的C函数调用公约：为什么MOVL不是pushl？ [英] C Function Call Convention: Why movl instead of pushl?

问题描述

我不明白为什么以下线使用 MOVL 推栈指针下面的数据是由GCC产生的。

I don't understand why the following lines are using movl to push data below the stack pointer are produced by GCC.

movl    -4(%ebp), %eax      # -4(%ebp) <- local variable 1
movl    8(%ebp), %edx       # 8(%ebp)  <- first parameter
movl    %edx, 8(%esp)       # ??? WHY NOT:   pushl %edx
movl    %eax, 4(%esp)       # ??? WHY NOT:   pushl %eax
movl    -8(%ebp), %eax      # ??? WHY NOT:   pushl -8(%ebp)
movl    %eax, (%esp)
call    athena
movl    %eax, f

（满code）

我想这code试图推动3个参数的函数调用。但是，为什么是不是使用 pushl 。这是什么code的使用和如何工作的？
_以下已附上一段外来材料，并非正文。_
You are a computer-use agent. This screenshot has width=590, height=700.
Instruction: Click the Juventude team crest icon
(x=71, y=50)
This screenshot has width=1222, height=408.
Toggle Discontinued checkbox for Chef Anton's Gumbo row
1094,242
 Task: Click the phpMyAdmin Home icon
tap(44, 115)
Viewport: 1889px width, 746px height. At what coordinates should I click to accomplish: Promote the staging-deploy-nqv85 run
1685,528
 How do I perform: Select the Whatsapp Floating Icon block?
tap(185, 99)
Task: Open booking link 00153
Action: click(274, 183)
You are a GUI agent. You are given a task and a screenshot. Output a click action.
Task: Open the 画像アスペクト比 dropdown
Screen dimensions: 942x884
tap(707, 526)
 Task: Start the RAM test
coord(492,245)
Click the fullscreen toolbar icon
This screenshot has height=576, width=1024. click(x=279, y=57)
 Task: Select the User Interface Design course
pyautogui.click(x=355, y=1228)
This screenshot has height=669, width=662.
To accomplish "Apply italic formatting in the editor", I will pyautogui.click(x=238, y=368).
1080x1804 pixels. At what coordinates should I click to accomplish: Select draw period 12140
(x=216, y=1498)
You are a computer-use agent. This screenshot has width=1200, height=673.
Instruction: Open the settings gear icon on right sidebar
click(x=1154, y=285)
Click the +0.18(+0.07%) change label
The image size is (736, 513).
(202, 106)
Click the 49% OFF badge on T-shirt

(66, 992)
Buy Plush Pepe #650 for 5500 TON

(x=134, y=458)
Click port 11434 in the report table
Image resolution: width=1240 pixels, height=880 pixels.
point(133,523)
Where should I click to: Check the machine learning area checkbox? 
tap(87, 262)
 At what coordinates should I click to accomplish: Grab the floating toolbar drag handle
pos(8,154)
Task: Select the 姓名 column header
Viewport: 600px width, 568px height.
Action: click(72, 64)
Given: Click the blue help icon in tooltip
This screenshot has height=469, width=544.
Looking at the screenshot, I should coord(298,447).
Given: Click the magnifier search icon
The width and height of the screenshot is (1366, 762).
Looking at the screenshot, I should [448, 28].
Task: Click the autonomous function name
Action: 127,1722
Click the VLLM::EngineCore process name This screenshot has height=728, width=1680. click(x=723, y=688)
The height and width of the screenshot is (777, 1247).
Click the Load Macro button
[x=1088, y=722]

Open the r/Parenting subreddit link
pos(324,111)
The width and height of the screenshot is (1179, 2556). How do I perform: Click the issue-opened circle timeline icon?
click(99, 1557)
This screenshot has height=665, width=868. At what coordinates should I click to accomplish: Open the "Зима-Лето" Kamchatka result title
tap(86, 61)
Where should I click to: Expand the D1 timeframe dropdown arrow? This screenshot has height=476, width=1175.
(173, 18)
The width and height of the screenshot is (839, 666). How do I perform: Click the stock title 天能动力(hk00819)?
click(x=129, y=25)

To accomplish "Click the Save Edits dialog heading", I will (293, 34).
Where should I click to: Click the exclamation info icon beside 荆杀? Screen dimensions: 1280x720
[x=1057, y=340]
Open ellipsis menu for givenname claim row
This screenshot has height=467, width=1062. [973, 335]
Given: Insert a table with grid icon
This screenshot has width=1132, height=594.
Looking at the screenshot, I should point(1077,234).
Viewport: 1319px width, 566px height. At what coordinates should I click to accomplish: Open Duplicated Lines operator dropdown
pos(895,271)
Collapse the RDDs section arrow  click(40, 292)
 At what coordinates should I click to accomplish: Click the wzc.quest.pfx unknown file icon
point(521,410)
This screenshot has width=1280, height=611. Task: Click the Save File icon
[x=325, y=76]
I guess this code tries to push 3 parameters for the function call. But why isn't it using pushl. What is the usage of this code and how does this work?

推荐答案

汉斯帕桑特正确回答。推/弹出运算codeS可以分解成两个微操作里面做一个存储器移动和堆栈指针的递增/递减。如果堆栈指针 - 或任何指针 - 更新，然后立即在接下来的运算code使用，执行失速一般发生。通过堆栈指针访问单个存储位置 - 在你的榜样 - 就没有停止和操作可能会配对，让他们可以同时执行

Hans Passant answered correctly. The push/pop opcodes can be broken down into two micro-ops which do a memory move and an increment/decrement of the stack pointer. If the stack pointer - or any pointer - is updated and then immediately used in the next opcode, an execution stall generally occurs. By accessing the individual memory locations through the stack pointer - as in your example - there would be no stall and the operations could be paired allowing them to be executed simultaneously.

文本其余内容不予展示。